Il
“Satyricon” da Petronio a Luttazzi
Il Satyricon di
Petronio Arbitro è una satira menippea (romanzo misto di prosa e versi) scritta
nel I secolo dove si racconta, attraverso la vicenda di due giovani scapestrati
omosessuali, la decadenza della Roma Imperiale, città di postriboli, di
ruffiani, di poeti cialtroni che si vendono per un piatto di minestra, di ricchi
gretti e volgari e di corruzione. Un personaggio, Trimalcione, è considerato il
simbolo di quel mondo: è un ricco volgare che allestisce un banchetto dove
accorrono tutti, politici, poeti, musicisti, nobili. Trimalcione è il potere
che si mette in mostra con opulenza e arroganza: recita i suoi terribili versi e
i poeti presenti alla cena applaudono al capolavoro, parla di politica e tutti
annuiscono… eppure si lamenta anche lui della decadenza dei tempi. Lo spirito
del Satyricon è tutto in questo
celebre banchetto.
Si intuisce perché
Daniele Luttazzi abbia intitolato il suo show televisivo come il celebre romanzo
satirico. Luttazzi racconta, attraverso battute fulminanti e interviste al
vetriolo, un paese dove tutti banchettano allo stesso tavolo, dove i
padroni-Trimalcione hanno sempre ragione e nessuno li contraddice.

* * *

ESERCIZI DA SVOLGERE:
A - Elenca le categorie di persone che, secondo il testo sul Satyricon, accorrono al banchetto di Trimalcione.
B - Nel testo sul Satyricon, in quale secolo risulta scritta l'opera di Petronio Arbitro?
C - Prosegui il testo sul Satyricon e su Luttazzi a partire dalla sua ultima frase.

INFORMAZIONI MOSTRATE:

* * *

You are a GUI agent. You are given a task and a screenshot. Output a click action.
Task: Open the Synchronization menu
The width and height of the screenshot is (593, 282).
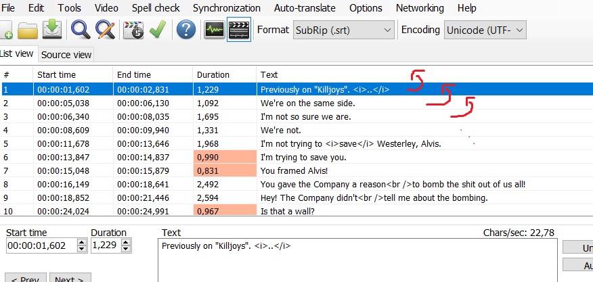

* * *

RISPOSTE:
A - Politici, poeti, musicisti, nobili.

B - Nel I secolo.

C -
Petronio faceva satira
mostrando l’assenza totale di morale in un Impero senza più bussola. Il
Satyricon di Luttazzi, dietro il disfattismo di superficie e il nichilismo
apparente, cerca un buonsenso che sembra scomparso, cerca la morale che il paese
ha perduto.
Perché la satira, almeno quando è fatta con criterio e intelligenza, nasce sempre da un senso alto della morale. Il criticare senza remore con il sorriso sulle labbra non è cinismo, è invettiva civile. Bergson, nel suo saggio sul riso, ricordava e ribadiva una volta per tutte che il riso nasce sempre laddove si vogliono castigare i cattivi costumi, il genere comico è restaurazione dell’ordine e della stabilità, punizione di chi esce fuori dalla norma e di chi non sta al passo con i tempi; il riso stigmatizza e ridicolizza chi sta fuori dal giro, crea modelli negativi, da non seguire, perché in controluce, propone modelli positivi. Si ride di qualcuno per non essere come lui. La satira, che al comico unisce una dimensione politica e sociale più spiccata, parte da una precisa e definita scala di valori e attacca chi li tradisce, chi li contesta; per cui è sempre “di parte”, è espressione di un gruppo che si riconosce in un codice di valori, in una formazione culturale, insomma, in una (piccola o grande) comunità..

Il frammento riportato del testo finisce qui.